Судьи удалились для вынесения вердикта. Конечно, никакого обсуждения не было и в помине. Приговор был известен давно. В 14.30 судьи вернулись в зал. Все подсудимые были приговорены к расстрелу. Один из несчастных, выслушав смертный приговор, закричал: «Да здравствует дело Маркса, Энгельса, Ленина и Сталина!»

Вернувшись в тюрьму, перепуганные «террористы» вспомнили про обещание Сталина не расстреливать их и подали апелляцию. Они просили сохранить им жизнь. Зиновьев и Каменев в своих камерах с тревогой ждали ответа. В 20.48 в солнечный Сочи, где в то время отдыхал вождь, пришла очередная правительственная телеграмма. Каганович, Орджоникидзе, Ворошилов и Ежов сообщали, что осужденные подали апелляцию с просьбой о помиловании. «Политбюро предлагает отклонить апелляцию, – писали партийные руководители, – и этой же ночью привести приговор в исполнение». Сталин не ответил. Может, он упивался долгожданной местью. Может, ужинал и не хотел отрываться от еды.
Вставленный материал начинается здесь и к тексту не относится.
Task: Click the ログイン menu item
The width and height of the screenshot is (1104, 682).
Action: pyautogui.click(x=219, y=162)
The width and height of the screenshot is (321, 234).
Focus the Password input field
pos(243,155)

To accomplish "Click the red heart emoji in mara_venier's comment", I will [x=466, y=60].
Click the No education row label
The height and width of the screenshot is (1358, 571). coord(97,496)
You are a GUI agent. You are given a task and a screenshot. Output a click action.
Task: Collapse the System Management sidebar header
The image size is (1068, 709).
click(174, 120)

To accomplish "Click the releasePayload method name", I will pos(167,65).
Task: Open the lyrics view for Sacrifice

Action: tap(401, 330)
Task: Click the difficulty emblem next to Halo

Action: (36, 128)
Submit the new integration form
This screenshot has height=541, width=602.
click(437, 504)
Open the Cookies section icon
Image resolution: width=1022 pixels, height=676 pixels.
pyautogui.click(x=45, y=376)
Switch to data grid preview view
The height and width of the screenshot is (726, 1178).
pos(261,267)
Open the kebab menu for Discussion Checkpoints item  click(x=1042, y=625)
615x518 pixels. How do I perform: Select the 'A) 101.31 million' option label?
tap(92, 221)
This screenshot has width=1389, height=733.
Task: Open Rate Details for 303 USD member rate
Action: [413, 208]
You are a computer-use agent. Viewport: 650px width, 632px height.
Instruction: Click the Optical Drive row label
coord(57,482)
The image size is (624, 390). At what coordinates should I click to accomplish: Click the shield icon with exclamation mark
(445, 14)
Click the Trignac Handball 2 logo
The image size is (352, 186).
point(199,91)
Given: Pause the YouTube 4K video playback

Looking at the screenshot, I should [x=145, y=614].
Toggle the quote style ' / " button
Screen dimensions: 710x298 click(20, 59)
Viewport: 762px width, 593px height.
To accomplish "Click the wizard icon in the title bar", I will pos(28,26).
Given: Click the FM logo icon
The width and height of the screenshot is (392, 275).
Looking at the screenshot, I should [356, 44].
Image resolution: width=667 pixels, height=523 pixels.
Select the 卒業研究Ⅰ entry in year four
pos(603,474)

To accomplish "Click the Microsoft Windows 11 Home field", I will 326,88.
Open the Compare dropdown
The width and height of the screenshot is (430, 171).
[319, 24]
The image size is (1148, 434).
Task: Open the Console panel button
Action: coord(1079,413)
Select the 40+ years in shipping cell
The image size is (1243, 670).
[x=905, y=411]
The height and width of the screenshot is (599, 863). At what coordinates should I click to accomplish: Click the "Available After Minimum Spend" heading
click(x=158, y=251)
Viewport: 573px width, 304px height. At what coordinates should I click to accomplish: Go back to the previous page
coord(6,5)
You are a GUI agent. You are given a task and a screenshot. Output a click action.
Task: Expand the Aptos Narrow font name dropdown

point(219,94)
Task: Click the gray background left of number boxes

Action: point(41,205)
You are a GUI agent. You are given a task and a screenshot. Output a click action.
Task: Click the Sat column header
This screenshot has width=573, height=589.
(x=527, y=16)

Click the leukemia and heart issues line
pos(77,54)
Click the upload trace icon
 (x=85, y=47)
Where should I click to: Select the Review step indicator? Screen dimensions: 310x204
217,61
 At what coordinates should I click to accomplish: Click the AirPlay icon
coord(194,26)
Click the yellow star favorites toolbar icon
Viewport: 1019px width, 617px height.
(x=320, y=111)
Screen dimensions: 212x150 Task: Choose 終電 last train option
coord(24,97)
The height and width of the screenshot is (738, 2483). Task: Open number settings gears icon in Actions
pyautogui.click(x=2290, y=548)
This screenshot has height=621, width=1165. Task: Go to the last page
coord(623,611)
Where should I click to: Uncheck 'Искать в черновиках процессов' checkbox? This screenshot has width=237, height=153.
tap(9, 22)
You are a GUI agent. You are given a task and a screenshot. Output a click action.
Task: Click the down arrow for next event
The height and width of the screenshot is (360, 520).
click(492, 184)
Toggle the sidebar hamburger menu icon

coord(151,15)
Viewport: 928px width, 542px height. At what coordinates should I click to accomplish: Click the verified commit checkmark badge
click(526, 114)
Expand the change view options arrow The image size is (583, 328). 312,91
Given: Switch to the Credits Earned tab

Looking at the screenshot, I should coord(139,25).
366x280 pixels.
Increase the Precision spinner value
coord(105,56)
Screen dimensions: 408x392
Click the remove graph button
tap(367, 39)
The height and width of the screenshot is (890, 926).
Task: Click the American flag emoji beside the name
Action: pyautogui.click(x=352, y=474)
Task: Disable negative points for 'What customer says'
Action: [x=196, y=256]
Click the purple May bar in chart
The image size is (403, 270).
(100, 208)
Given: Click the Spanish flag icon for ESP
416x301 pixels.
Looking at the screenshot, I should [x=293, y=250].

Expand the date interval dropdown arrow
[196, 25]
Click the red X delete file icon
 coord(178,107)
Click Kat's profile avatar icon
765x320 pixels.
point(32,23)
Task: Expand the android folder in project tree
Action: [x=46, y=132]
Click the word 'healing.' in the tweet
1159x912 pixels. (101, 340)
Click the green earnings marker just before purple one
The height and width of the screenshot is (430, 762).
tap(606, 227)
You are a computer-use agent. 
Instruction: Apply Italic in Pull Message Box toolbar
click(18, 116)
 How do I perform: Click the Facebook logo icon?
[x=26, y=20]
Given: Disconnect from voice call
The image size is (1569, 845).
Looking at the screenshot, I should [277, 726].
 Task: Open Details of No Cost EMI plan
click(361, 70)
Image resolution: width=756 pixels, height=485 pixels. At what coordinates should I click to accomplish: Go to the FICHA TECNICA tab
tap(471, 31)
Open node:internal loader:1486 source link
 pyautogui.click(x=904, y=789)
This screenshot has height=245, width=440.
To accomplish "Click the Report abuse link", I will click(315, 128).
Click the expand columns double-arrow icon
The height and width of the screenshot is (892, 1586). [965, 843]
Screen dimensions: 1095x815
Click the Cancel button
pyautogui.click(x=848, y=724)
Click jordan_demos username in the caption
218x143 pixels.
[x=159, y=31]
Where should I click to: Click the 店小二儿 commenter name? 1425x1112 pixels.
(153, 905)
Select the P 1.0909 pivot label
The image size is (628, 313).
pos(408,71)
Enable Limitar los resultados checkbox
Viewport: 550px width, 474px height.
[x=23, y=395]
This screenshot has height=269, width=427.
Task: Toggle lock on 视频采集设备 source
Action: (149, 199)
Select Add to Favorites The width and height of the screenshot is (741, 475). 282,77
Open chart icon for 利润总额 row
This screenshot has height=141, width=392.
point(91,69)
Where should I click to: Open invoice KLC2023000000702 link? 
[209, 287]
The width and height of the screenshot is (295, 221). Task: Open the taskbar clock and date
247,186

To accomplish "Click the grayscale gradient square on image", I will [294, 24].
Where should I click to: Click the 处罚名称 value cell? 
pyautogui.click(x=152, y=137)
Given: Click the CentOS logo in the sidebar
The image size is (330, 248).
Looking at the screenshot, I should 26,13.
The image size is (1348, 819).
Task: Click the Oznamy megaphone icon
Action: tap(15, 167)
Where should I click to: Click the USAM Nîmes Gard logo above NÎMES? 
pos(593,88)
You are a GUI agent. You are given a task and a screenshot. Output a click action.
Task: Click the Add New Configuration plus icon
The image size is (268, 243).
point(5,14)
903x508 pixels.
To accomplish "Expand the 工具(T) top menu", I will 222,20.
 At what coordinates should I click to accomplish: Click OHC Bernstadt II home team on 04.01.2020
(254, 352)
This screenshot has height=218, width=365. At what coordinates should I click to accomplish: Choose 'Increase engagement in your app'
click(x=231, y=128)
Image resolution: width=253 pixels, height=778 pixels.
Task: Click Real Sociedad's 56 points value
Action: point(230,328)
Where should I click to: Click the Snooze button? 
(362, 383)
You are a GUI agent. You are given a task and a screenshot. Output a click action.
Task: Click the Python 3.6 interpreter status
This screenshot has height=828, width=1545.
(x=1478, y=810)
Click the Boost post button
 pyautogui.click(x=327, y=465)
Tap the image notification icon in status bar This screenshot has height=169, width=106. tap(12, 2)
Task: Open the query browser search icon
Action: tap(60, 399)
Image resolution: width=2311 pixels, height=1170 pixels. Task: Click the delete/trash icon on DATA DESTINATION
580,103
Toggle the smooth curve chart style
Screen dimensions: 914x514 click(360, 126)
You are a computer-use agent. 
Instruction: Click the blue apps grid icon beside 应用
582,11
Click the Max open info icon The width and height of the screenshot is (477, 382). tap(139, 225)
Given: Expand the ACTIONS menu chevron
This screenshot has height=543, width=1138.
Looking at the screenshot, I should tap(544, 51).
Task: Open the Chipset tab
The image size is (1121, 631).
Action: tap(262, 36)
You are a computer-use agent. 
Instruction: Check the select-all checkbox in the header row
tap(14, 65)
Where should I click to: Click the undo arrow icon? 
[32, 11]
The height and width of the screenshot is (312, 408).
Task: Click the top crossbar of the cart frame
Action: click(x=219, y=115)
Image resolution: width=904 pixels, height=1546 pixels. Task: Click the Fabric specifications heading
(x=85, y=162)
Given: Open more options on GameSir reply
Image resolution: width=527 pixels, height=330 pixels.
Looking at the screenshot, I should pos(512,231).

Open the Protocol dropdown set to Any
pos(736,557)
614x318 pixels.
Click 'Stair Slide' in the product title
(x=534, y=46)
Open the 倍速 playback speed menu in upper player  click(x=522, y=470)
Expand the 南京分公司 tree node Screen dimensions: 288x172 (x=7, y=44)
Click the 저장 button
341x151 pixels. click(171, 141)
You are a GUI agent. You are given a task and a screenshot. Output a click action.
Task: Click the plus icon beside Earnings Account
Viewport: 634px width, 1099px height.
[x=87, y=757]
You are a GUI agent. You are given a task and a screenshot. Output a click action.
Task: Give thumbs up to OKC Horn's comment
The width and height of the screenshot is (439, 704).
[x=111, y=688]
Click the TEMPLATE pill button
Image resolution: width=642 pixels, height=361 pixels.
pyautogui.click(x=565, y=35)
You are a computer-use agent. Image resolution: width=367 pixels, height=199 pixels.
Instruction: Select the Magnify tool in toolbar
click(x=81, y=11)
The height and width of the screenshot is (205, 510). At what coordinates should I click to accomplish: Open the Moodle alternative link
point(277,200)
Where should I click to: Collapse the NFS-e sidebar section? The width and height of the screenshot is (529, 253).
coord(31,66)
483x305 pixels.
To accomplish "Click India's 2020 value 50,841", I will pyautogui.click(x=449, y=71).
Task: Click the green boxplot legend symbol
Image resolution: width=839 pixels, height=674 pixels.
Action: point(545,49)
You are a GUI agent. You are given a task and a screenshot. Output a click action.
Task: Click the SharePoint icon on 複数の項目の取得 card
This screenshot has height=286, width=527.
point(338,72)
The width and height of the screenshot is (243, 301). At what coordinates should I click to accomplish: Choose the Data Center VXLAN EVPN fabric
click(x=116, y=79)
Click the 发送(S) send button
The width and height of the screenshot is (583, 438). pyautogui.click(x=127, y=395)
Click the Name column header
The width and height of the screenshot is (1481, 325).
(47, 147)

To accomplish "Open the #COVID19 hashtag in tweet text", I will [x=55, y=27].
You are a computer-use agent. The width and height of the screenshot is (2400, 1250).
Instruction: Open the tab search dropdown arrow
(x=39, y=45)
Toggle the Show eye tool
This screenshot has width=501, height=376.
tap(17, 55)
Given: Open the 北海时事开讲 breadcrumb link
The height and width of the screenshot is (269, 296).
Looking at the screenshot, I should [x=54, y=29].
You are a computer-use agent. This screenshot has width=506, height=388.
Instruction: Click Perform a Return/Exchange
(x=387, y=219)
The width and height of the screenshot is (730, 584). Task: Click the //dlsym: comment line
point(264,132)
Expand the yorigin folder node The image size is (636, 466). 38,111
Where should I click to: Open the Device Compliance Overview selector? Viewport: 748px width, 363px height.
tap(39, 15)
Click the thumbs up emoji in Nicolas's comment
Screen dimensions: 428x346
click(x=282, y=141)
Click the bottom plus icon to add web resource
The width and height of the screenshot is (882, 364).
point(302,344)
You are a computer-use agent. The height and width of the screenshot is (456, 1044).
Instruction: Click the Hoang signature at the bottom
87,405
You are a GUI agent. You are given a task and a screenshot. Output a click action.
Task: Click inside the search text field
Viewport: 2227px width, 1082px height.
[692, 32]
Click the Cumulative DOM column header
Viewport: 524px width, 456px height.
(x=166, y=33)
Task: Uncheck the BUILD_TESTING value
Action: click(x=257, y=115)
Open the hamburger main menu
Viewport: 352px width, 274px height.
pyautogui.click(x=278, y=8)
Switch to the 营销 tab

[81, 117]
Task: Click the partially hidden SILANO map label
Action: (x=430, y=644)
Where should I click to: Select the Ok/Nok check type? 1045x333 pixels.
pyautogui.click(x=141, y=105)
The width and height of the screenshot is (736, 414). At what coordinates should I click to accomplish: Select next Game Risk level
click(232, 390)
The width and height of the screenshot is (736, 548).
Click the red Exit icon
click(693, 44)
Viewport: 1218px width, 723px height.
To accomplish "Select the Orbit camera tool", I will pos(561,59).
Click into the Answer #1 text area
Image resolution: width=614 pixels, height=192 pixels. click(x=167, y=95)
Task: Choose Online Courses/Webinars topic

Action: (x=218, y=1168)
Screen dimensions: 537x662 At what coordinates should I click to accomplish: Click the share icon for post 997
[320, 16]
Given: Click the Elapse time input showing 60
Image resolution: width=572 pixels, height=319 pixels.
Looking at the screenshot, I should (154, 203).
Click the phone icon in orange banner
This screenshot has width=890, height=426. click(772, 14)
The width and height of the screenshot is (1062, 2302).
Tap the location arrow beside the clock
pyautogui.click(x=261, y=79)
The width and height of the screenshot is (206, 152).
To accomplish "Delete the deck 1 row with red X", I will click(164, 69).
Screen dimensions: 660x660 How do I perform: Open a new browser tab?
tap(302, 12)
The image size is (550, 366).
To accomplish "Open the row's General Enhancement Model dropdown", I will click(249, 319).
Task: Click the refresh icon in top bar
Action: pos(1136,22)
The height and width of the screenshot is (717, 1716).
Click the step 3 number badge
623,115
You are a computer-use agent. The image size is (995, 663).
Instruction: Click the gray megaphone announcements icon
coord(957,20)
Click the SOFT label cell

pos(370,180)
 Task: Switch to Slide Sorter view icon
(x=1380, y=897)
Конечно, он прекрасно понимал, что казнь двух ближайших товарищей Ленина означала гигантский шаг по направлению к его следующей колоссальной авантюре. Иосиф Виссарионович уже тогда, конечно, намечал развязать террор против самой партии, устроить кровавую резню, в которой погибнут даже его друзья и члены семьи. Сталин выжидал три долгих часа.